It’s two in the afternoon, and I’ve been travelling since two in the morning.
I stare at the black coffee in front of me and try to focus. I’m here, in Bilbao’s surprisingly small airport, waiting for a lift to take me to BasqueMTB’s hotel-headquarters at Hondarribia, some hour and a half away. My ride is here, driven by the chirpy Scotsman Doug, but one of the other journalists from France has missed his flight. So. More coffee, more coffee, more coffee. Try to stay awake.
My flight’s taken so long because I’d had to fly from Manchester, and change at Frankfurt. If I’d driven to Stansted Airport instead, I could’ve just flown direct, and started at a much more civilised hour. But what’s done is done; get on the minibus, find an appropriate headrest; sleep.

BasqueMTB has been offering holidays and guiding in the Hondarribia region for the past six years or so, and Doug – head honcho, driver and guide – is justifiably proud of the trails (and the food) that the Basque region has to offer. He drives us to our accommodation, a small family-run hotel/B&B called Bista Eder, where we are treated to a presentation of the new and the updated in the 2015 Nukeproof range (for more details see my earlier missive here) before we are treated to a slap-up barbeque feed courtesy of Hotlines Sales Manager – and former chef – Declan. This is promising to be a good trip.
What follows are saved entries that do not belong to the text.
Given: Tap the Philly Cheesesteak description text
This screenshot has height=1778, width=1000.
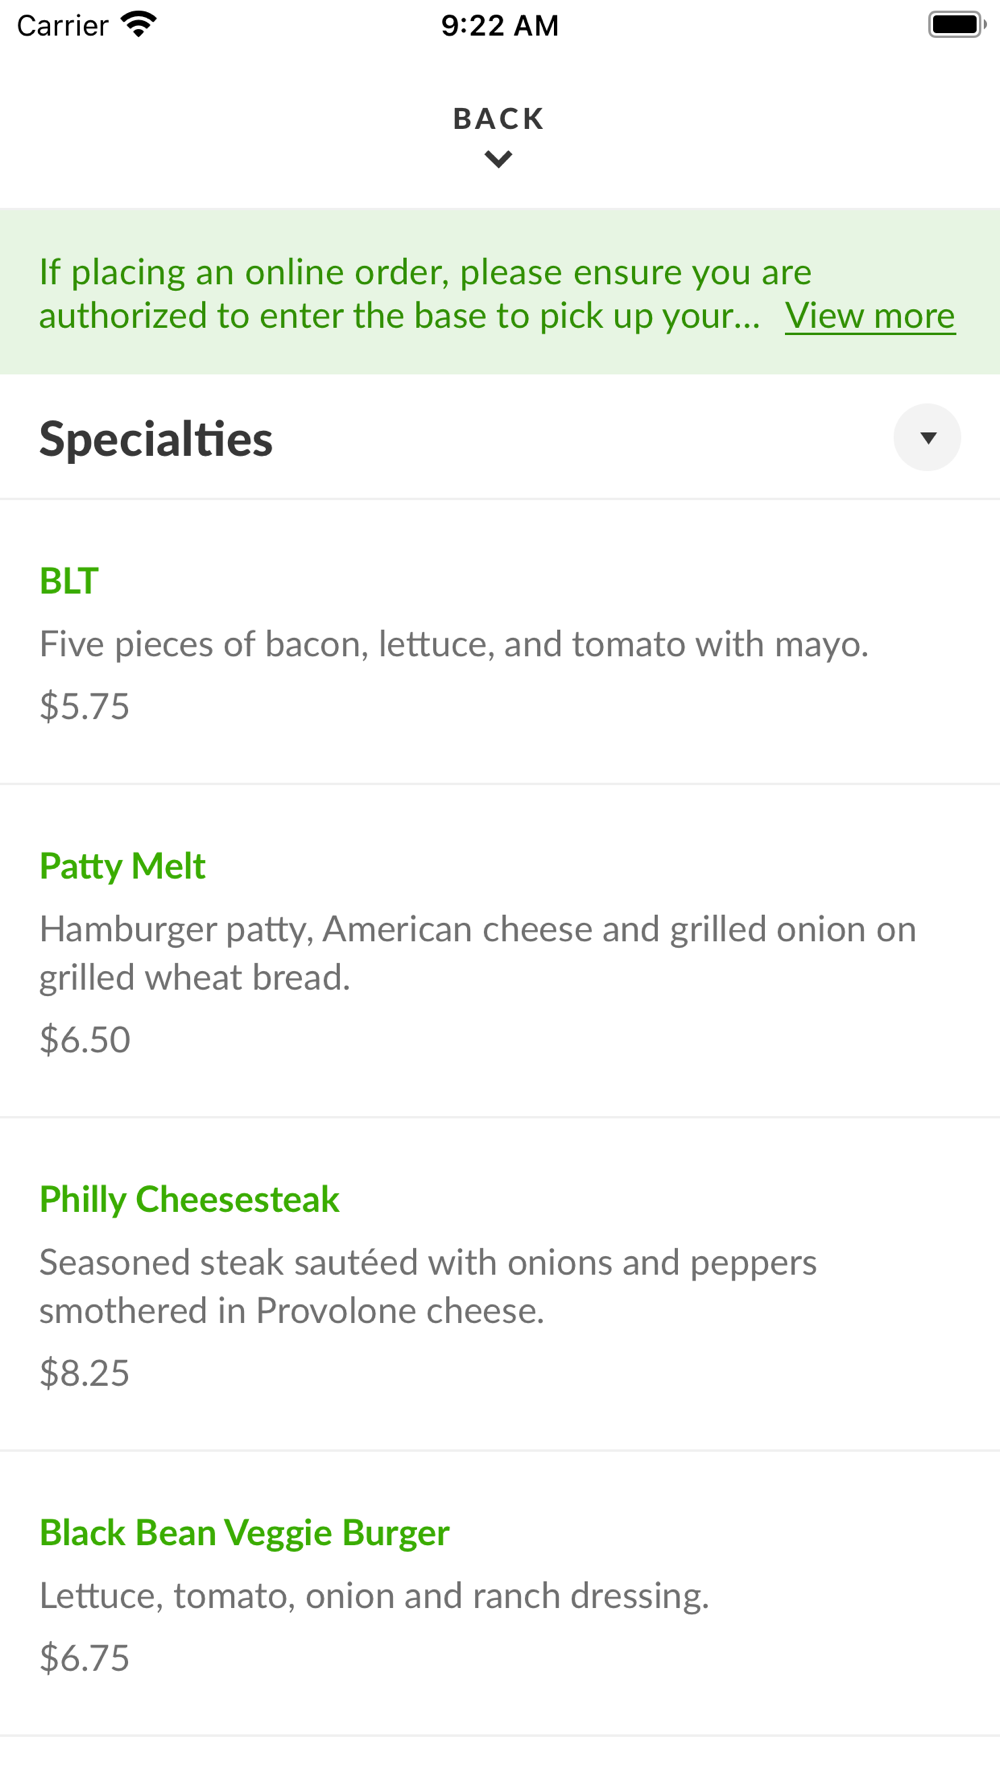Looking at the screenshot, I should tap(428, 1286).
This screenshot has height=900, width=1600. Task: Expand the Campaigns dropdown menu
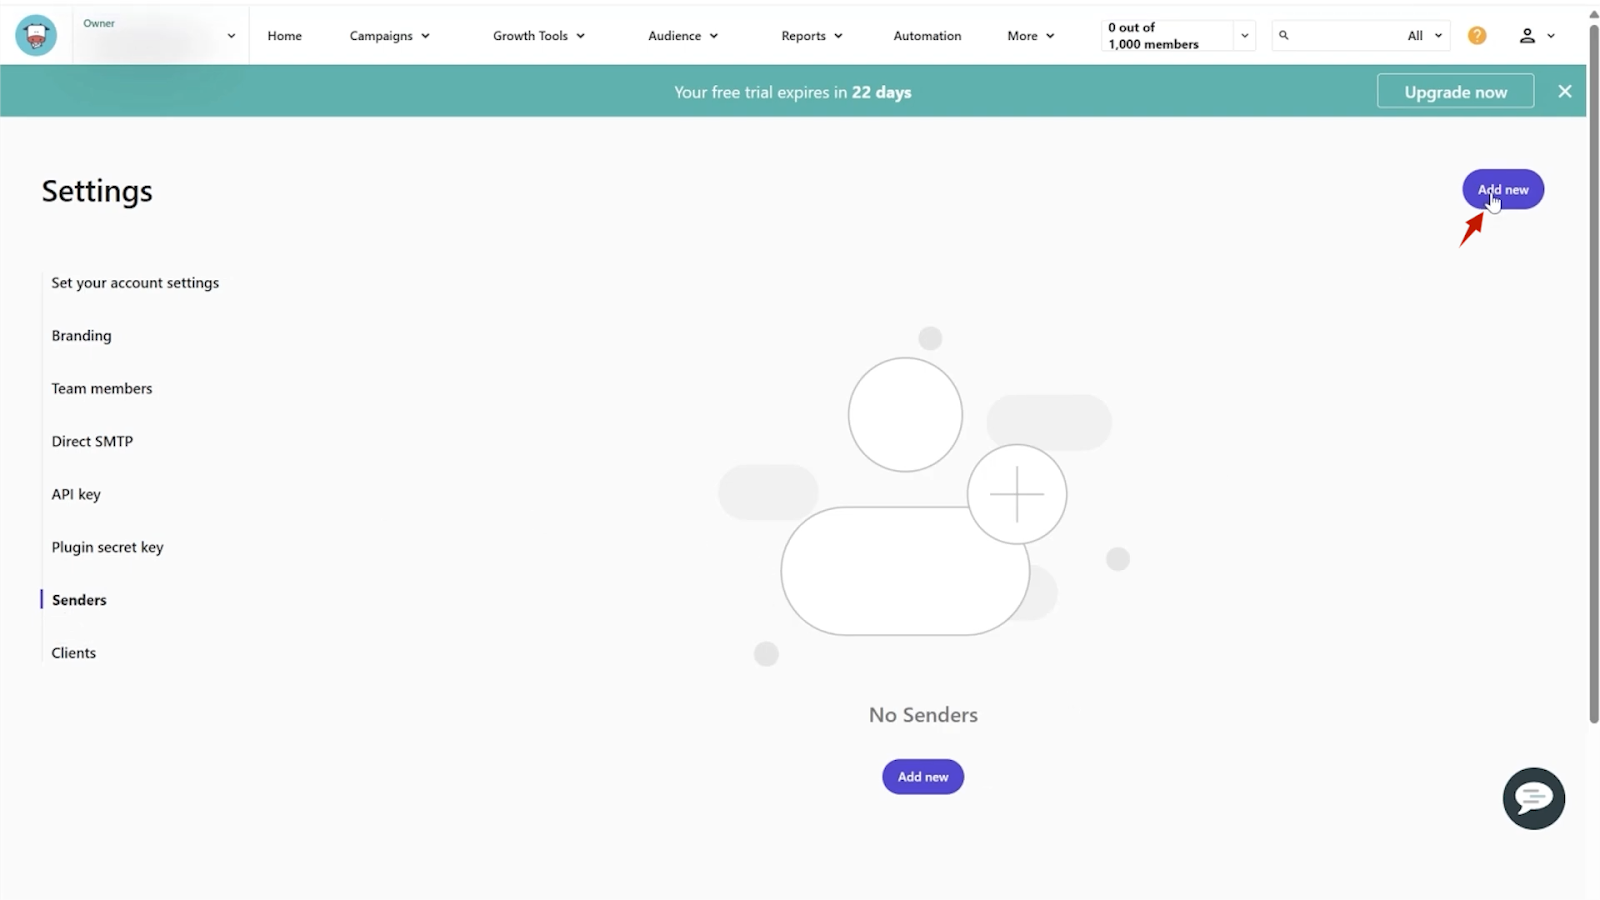pos(389,36)
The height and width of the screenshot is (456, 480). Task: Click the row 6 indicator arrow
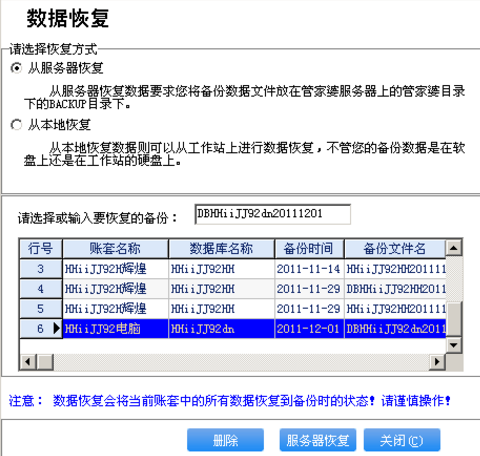pos(56,329)
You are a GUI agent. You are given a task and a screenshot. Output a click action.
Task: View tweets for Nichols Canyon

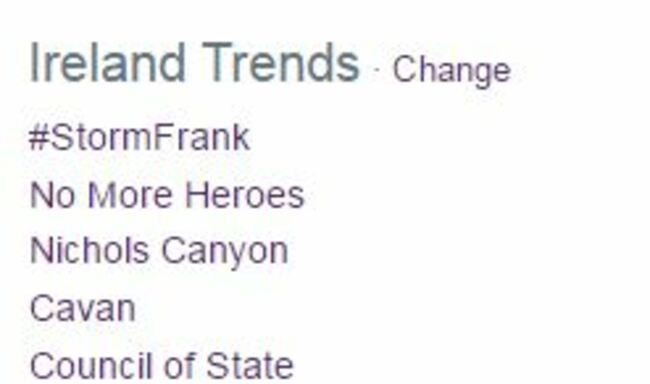[159, 252]
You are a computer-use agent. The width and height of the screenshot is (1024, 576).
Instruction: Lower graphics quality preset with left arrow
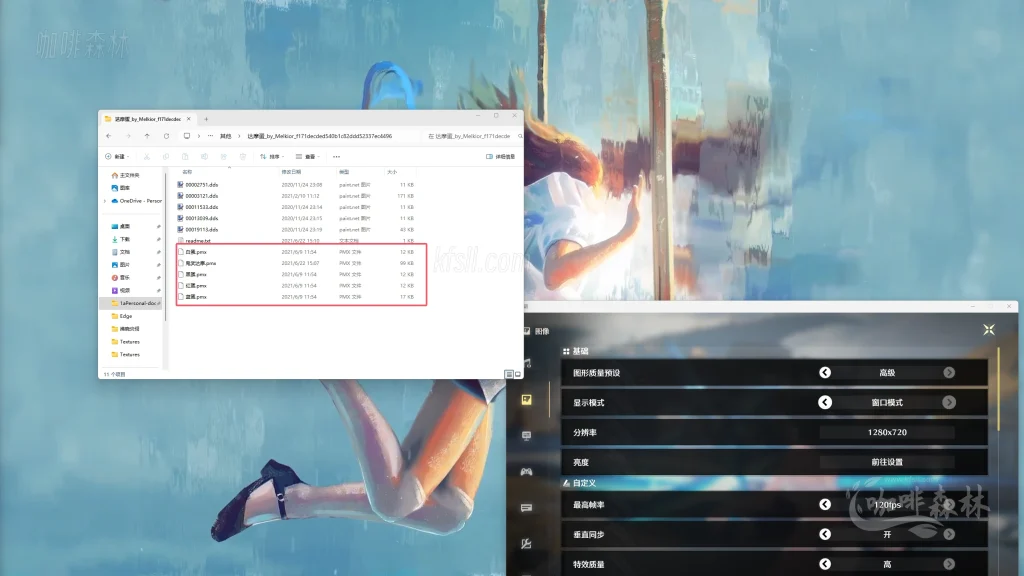click(825, 372)
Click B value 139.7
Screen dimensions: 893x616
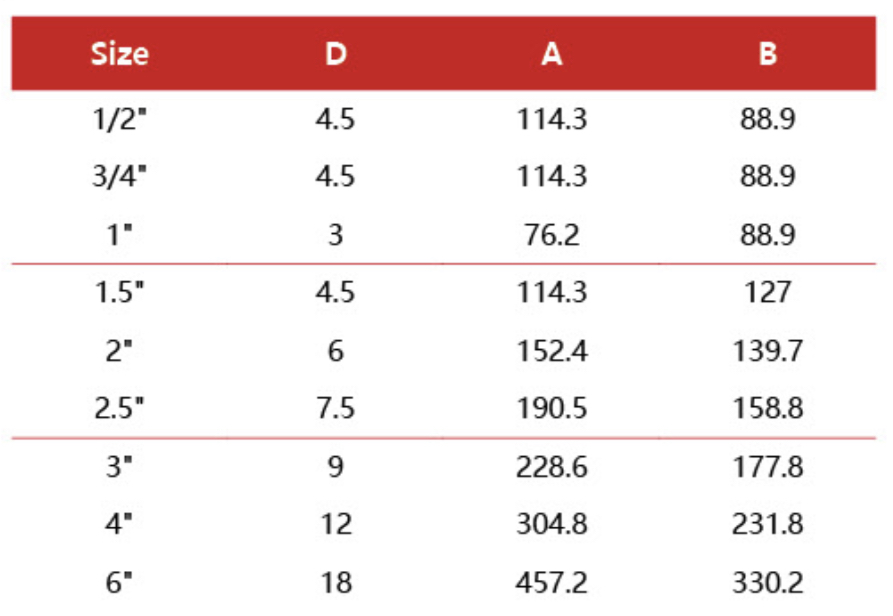tap(768, 351)
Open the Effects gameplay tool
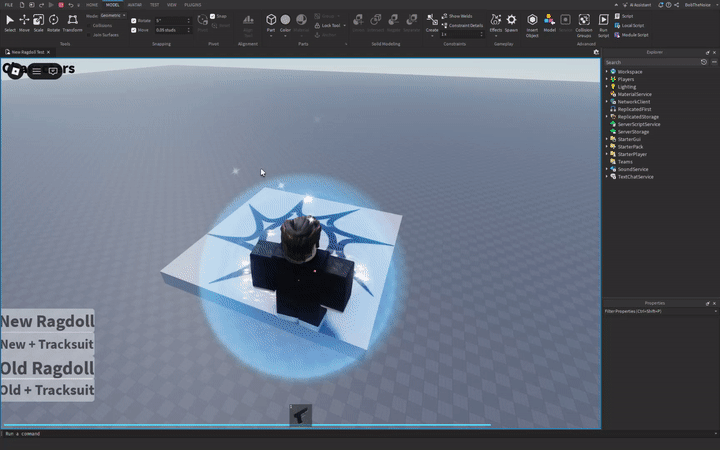This screenshot has width=720, height=450. (495, 20)
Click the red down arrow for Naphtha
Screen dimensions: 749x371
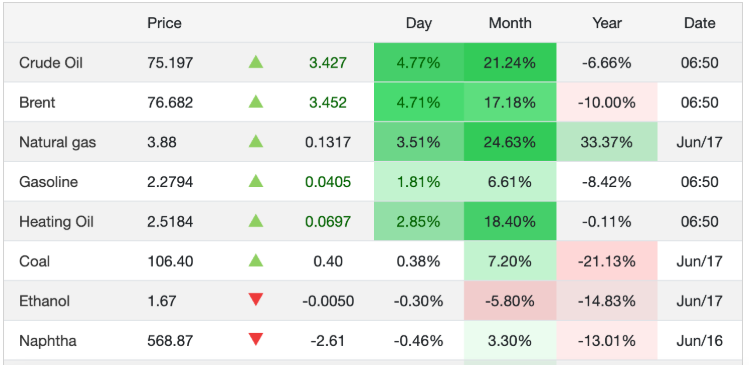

The next morning, we are split into two groups. Half of us are destined to ride Nukeproof MegaTR bikes on a cross country route to San Sebastian, the nearest city, and the rest of us are on uplift duty aboard Nukeproof Mega AMs. I am destined for the latter; we’ll swop the next day.
Day 1: Uplift
It takes some fettling to set my bike up the way I want it. Tyre pressures, shock pressures, fork pressures: one of the difficulties of trips like this is the unknown nature of the terrain on the first day. Many searching (and probably inane) questions are asked of our hosts about terrain, altitude and steepness, and much weather-based chin-scratching is performed before we eventually settle on… well, pretty much what we’d have probably gone for in any event. But, like making coffee on a Sunday morning, the ritual is important.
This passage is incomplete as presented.